### Assignment:
Only the lines below starting at the one containing "Click the ПОЛ column header" and ending at the one containing "Open the View" belong in the answer, each copied exactly.

### Saved entries:
####################
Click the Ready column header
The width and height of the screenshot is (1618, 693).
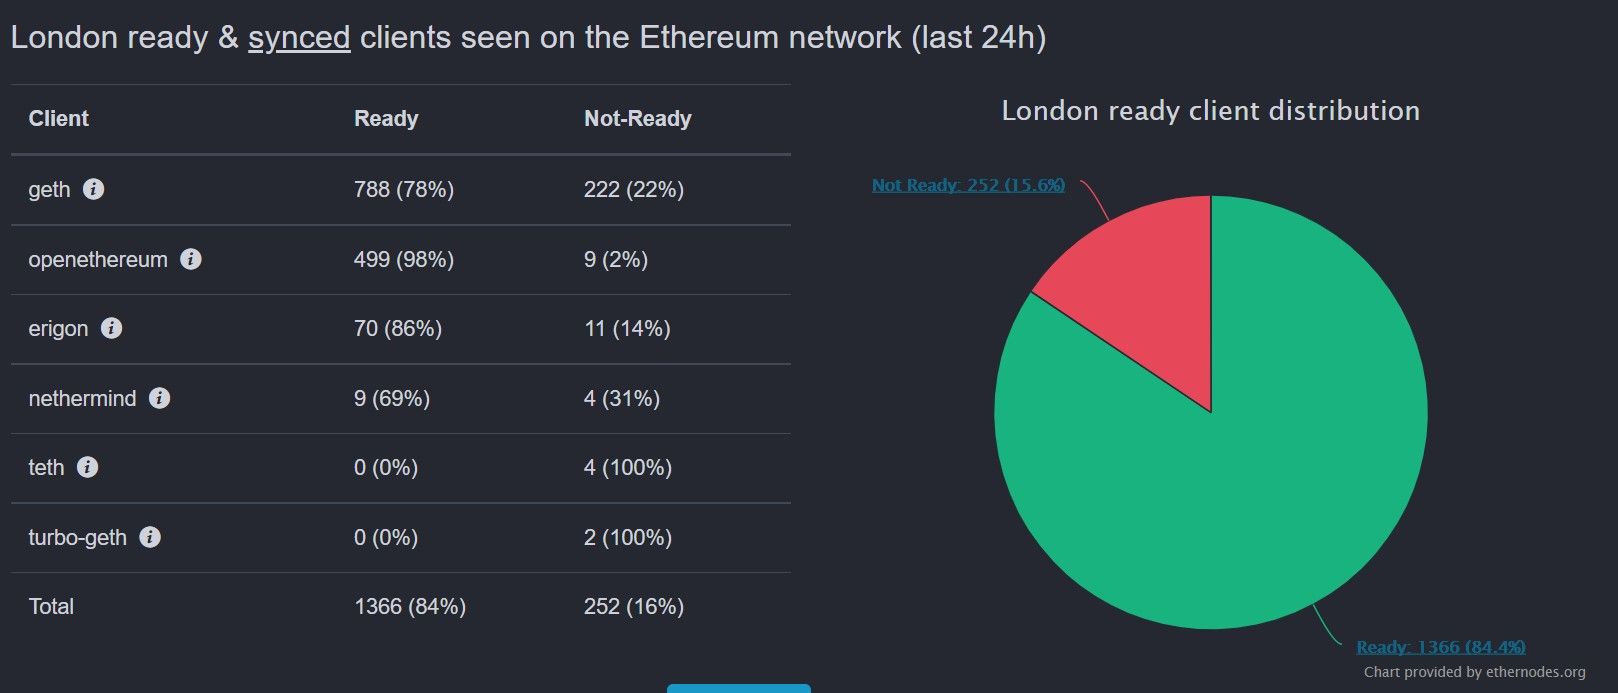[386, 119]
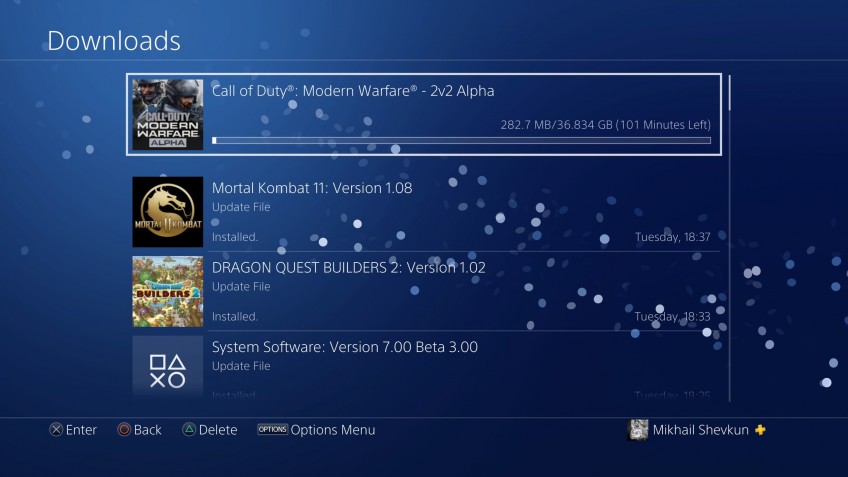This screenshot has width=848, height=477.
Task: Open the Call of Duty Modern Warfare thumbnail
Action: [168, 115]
####################
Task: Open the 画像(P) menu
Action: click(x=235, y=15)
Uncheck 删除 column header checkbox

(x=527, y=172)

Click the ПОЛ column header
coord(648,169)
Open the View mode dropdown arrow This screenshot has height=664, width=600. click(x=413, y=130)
####################
### Written reply:
Click the ПОЛ column header
coord(648,169)
Open the View mode dropdown arrow This screenshot has height=664, width=600. click(x=413, y=130)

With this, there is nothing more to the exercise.